The scripts for running the model are:
dataprocess.py
--Creates training, validation and testing dataset from encode .bed files
neurally_train.py
--Trains the model on training data.
neurally_test.py
--Testing the model after training. The weights files for the 27th epoch are provided in the repository which can be directly used for testing the model.

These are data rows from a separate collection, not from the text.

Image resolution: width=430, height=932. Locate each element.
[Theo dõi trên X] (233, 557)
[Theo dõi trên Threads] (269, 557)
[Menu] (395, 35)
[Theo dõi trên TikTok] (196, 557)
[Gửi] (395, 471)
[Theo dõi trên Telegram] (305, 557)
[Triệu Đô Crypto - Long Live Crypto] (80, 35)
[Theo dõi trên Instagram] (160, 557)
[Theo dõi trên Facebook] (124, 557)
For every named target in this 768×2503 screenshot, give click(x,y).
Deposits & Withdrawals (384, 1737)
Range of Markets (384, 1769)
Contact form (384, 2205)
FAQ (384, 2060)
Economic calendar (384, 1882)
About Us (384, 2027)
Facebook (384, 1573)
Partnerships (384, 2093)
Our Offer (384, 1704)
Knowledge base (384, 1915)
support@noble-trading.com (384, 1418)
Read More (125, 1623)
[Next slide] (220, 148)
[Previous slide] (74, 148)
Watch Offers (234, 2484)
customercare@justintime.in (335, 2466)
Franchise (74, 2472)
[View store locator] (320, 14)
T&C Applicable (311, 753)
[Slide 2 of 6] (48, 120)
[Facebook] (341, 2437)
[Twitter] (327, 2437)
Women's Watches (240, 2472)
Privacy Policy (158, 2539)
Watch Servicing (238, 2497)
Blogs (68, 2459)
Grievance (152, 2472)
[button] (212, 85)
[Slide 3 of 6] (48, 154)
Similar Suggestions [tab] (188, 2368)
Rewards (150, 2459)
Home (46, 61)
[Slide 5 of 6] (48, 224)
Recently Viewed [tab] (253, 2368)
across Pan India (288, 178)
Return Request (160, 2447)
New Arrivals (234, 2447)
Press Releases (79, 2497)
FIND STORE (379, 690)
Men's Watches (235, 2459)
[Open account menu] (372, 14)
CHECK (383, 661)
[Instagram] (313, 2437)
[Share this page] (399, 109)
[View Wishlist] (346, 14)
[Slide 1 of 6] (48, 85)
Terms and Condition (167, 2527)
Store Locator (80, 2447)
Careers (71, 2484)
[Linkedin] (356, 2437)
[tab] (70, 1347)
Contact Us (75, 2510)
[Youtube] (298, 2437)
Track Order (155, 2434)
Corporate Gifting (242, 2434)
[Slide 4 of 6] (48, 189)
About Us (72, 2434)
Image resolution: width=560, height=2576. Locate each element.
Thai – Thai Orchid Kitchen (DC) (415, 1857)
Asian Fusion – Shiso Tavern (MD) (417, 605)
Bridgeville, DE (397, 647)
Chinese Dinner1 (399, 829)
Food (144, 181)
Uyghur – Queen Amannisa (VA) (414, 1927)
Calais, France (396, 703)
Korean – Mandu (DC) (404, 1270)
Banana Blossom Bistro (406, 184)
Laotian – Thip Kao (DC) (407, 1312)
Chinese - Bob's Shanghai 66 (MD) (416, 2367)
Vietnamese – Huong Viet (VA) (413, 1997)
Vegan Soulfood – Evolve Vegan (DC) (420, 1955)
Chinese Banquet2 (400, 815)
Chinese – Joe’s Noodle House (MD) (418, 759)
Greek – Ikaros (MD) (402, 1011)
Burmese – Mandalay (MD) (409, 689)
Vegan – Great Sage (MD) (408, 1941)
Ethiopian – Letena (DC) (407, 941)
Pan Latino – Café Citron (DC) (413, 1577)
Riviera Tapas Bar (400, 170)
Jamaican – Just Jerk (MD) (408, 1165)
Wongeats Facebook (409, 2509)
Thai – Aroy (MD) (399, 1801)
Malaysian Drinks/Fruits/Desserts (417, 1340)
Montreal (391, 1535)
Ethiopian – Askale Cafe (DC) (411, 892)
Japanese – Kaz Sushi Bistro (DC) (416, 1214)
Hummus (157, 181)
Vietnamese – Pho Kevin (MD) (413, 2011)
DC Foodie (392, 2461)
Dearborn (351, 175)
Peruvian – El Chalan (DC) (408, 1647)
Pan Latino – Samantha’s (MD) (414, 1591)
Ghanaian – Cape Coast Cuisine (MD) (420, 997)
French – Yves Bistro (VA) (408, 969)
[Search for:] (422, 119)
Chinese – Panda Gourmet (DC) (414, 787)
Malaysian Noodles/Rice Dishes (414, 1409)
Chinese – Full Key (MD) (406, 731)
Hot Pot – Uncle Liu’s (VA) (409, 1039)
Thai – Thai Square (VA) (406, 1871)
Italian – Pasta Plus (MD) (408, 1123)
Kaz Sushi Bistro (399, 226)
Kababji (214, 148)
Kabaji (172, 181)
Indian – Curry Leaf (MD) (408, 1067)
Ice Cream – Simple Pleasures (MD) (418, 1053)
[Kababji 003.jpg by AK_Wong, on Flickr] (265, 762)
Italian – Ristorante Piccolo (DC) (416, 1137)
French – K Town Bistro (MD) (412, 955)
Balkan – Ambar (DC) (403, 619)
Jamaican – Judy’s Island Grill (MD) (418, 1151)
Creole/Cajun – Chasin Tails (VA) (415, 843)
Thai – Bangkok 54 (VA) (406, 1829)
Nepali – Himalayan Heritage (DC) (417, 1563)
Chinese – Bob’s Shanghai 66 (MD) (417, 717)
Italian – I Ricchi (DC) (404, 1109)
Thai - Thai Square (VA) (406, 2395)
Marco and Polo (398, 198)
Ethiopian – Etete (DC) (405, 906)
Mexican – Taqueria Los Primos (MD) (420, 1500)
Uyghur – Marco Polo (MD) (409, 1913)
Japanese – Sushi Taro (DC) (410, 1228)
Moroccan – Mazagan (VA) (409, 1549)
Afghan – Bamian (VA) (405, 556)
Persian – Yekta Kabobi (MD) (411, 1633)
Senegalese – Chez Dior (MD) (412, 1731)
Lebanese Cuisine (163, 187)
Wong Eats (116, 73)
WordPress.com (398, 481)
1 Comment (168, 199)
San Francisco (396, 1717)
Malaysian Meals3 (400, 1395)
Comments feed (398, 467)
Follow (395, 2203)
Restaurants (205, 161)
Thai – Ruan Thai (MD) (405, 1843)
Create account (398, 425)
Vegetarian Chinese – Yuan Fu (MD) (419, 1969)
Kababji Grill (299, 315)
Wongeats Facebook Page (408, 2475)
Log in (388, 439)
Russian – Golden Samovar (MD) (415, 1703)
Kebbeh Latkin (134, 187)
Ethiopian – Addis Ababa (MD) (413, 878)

The scripts for predicting the regulatory effect of non-coding variants:
gwasall.py and gwaspos.py
--gwasall.py outputs all GWAS Catalog variant coordinates to file, gwaspos.py outputs neurologic GWAS variant coordinates to file as the positive variant set
eqtlall.py and eqtlpos.py
--eqtlall.py outputs all eQTL variant coordinates to file, eqtlpos.py outputs top 1000 neurologic eQTL variant coordinates to file as the positive variant set
negset.py and negfile.py
-- negset.py outputs negative non-functional SNPs to file and negfile.py saves sad-score array of negative non-functional SNP set to .npy file
asdpos.py
--outputs Autism Spectrum Disroder(ASD) GWAS variant coordinates to file
sadscores.py
--Variant effect prediction using in-silico mutagenesis, creates output file with SAD scores.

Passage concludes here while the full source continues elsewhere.